Let that sink in. Our emergency response infrastructure — the dispatchers, the officers, the whole apparatus that your tax dollars fund — was potentially mobilized because someone mistook a baguette for a threat. One local who was actually at Stonestown during the incident put it plainly: "I was at Stonestown when I got this alert and there was zero cause for alarm about this. The way people were driving was probably a bigger immediate danger to life."

But here's the real issue: it's not just the false alarm itself. It's the ecosystem of fear that apps like Citizen have built around incidents exactly like this one. These platforms take unverified 911 dispatch calls, slap on push notifications with alarming language, and blast them to thousands of people before anyone has confirmed what actually happened. As one SF resident put it, "Don't get your news from Citizen — it's just Nextdoor with a more official-looking color scheme."

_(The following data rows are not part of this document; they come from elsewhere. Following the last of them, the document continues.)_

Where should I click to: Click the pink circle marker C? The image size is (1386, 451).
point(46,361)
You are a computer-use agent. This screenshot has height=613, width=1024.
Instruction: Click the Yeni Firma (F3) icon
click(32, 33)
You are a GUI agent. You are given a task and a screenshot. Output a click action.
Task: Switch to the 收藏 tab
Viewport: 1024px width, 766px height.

Another local was even blunter: "It's AI-generated bullshit reporting with inflated statistics. Half the time, shots fired reports are just fireworks."

They're not wrong. And this matters beyond just one funny bread incident. Every false alarm erodes public trust. Every bogus notification trains people to either panic over nothing or — worse — ignore alerts when something real is happening. It's the boy who cried baguette.

Meanwhile, actual SFPD resources get stretched thinner responding to calls that amount to nothing, in a city that already struggles to address real public safety concerns. We're spending money we don't have on responses we don't need, fueled by apps that profit from your anxiety.